To do: All lines with the word "Viewport" must be pulled from the entries below.

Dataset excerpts
○ ○ ○ ○

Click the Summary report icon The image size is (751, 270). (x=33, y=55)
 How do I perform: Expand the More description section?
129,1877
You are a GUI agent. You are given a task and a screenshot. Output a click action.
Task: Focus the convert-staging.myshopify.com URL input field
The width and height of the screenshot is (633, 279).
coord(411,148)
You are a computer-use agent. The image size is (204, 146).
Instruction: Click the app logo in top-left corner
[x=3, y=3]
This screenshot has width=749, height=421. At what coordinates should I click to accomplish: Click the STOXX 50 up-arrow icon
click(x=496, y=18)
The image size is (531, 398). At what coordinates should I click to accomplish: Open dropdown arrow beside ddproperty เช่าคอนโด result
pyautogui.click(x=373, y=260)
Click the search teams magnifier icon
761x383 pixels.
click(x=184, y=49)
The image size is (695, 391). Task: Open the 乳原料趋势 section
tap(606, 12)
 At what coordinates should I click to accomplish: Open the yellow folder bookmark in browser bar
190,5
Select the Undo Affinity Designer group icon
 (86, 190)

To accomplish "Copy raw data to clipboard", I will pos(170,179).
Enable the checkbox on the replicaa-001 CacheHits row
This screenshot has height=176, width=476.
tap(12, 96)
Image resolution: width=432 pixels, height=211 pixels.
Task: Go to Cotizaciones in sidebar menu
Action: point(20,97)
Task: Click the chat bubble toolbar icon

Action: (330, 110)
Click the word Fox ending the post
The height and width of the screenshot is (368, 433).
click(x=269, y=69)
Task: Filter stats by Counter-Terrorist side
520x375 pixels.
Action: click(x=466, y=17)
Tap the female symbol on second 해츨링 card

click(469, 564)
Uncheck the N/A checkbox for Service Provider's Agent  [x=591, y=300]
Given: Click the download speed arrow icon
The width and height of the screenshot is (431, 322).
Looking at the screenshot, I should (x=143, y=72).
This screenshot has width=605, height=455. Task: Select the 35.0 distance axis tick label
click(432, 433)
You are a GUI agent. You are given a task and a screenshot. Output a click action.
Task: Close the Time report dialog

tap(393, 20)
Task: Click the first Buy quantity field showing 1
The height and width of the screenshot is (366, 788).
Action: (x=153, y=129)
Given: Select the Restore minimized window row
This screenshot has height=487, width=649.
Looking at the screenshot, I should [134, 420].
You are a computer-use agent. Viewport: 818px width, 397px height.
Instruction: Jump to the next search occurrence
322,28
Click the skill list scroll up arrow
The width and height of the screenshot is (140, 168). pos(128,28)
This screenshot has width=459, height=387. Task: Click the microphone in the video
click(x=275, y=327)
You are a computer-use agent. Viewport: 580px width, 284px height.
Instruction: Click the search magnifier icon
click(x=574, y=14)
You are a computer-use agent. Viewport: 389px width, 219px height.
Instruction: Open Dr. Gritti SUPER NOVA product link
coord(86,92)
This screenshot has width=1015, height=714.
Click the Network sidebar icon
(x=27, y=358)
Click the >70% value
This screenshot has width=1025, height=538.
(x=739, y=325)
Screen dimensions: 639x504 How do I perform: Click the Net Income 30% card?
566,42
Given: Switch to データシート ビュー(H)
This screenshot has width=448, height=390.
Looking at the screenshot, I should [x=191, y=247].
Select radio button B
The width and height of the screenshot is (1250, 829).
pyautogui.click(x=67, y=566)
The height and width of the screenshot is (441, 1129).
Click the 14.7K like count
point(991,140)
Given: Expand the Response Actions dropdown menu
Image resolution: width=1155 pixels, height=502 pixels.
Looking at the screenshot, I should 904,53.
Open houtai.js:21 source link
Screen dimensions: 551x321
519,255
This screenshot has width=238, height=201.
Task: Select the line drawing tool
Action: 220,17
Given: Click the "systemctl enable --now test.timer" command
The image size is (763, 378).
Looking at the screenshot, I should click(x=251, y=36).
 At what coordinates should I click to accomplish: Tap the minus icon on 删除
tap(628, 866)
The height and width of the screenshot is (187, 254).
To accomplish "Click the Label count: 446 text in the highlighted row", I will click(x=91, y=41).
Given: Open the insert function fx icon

○ ○ ○ ○

Answer to this problem:
You are a computer-use agent. Viewport: 818px width, 397px height.
You are a computer-use agent. Viewport: 580px width, 284px height.
You are a computer-use agent. Viewport: 389px width, 219px height.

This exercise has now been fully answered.